28/11/2024
Action at ING Private Banking & Wealth Management with the demand: ING, stop fossil financing
Today, during the opening of the Amsterdam Light Festival, on November 28 at 7 p.m., Extinction Rebellion will add an exclusive work of art to the route, near the ING Private Banking & Wealth Management office. The artwork depicts one crime scene and is an indictment of ING’s fossil policy, which results in many thousands of deaths. About twenty rebels float like corpses in the water. Actress Katja Herbers gives a speech and there is musical accompaniment. Extinction Rebellion demands an immediate end to ING’s financing and services to the fossil industry. The action lasts about an hour.
Spokesperson Rozemarijn van ‘t Einde: “With this action we shine a light on ING’s fossil financing policy: billions of euros go to the fossil industry every year. The bank is therefore choosing to make the climate and ecological crisis increasingly worse. Millions of people are affected by climate disasters, in many thousands of cases fatally affected. Entire ecosystems are destroyed. ING puts the wealth of a few above the lives and health of ordinary people worldwide and all other life on earth. As long as ING does not stop fossil financing, we will continue to campaign. It is time for climate justice.”
ING Private Banking & Wealth Management
The location of the action during the Amsterdam Light Festival was not chosen by chance. The blockade in the shape of a crime scene, in black and neon colors, surrounded by twenty concerned citizens floating like corpses in the water, has been set up in front of the office of ING Private Banking & Wealth Management. They represent global victims of ING’s fossil policy. These include people from Valencia, Palestine and Mexico, among others. In Mexico, 5 climate activists were murdered by an ING-funded mining company.
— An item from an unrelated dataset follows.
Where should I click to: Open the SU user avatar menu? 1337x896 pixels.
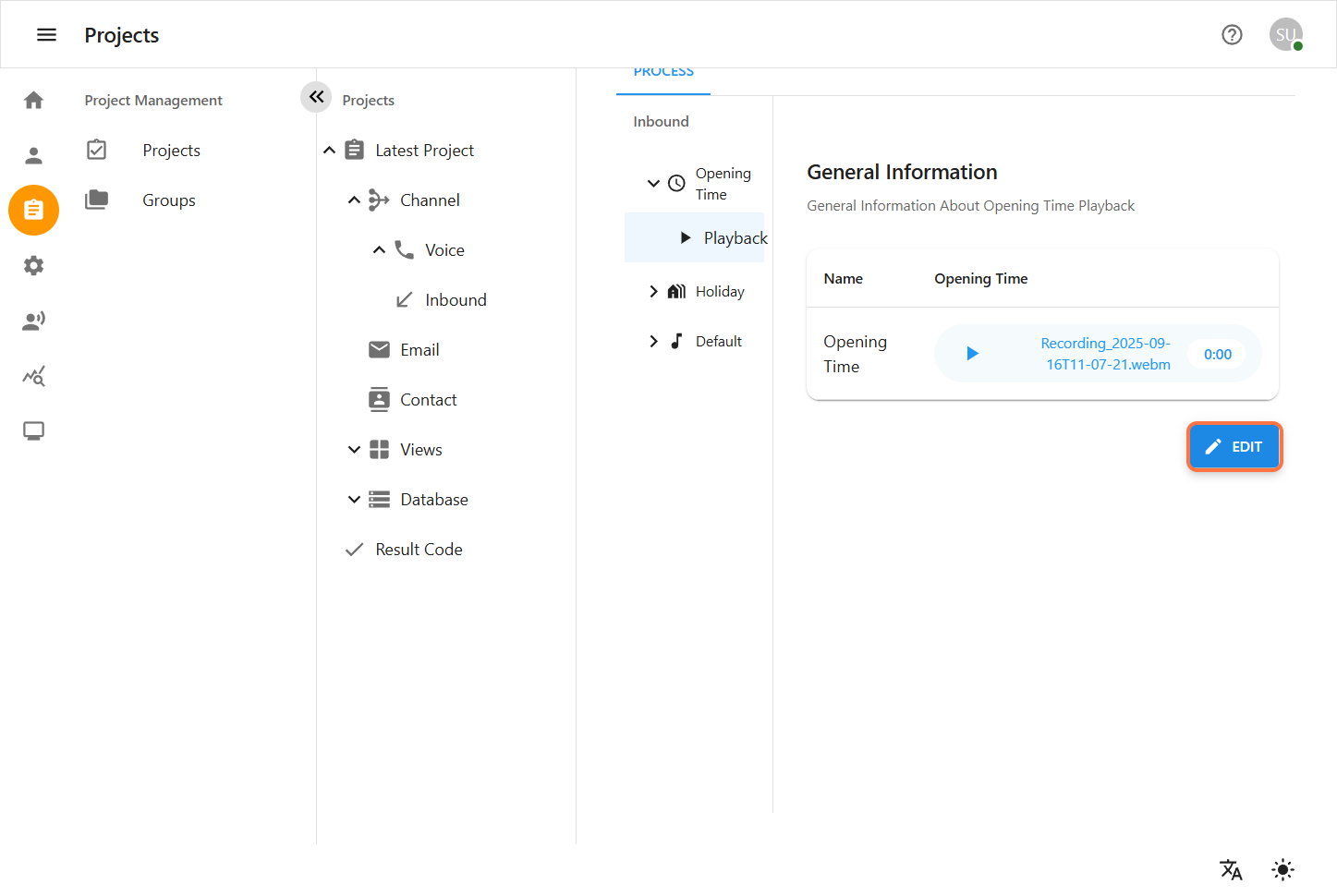pyautogui.click(x=1285, y=35)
Only the very rich bank at ING Private Banking & Wealth Management. ING could use this abundance to finance purely sustainable companies and projects. Instead, the major polluter pumps billions of euros into the fossil industry every year. ING is therefore partly responsible for climate disasters and is responsible for the deaths of many thousands, the forced flight of millions and the destruction of ecosystems.
Nearer to thee
Katja Herbers gives a speech and as part of the artwork a choir sings and wind instruments play. The choir and wind section stand in front of the ING office with a banner behind them that reads:
“With its fossil fuel policy, ING chooses death and destruction
over life, choosing the wealth of the few over the health of
the earth. ING, stop killing, stop financing fossil fuel.”
One of the pieces sung is “Nearer to thee” which, according to tradition, was the last played during the sinking of the Titanic. This symbolizes ING’s fossil financing policy, the major polluter closes its eyes to the impending death of countless people, animals and plants. Furthermore, pieces by Dowland and Brahms are performed.
Wrong side of history
ING is on the wrong side of history and persists in that position. The action during Amsterdam Light Festival takes place five days after the COP29 climate agreement in Baku. Countries most affected by the climate and ecological crisis, such as the poorest countries and island states, need €1,300 billion annually to protect themselves against the effects of the climate and ecological crisis. From 2035 onwards they will receive a measly 300 billion euros annually.[1] ING knows full well how serious the situation is, no one worldwide can get out of it without fooling themselves. Yet the major polluter continues to finance the fossil industry with billions every year. ING is a bank with blood attached to it.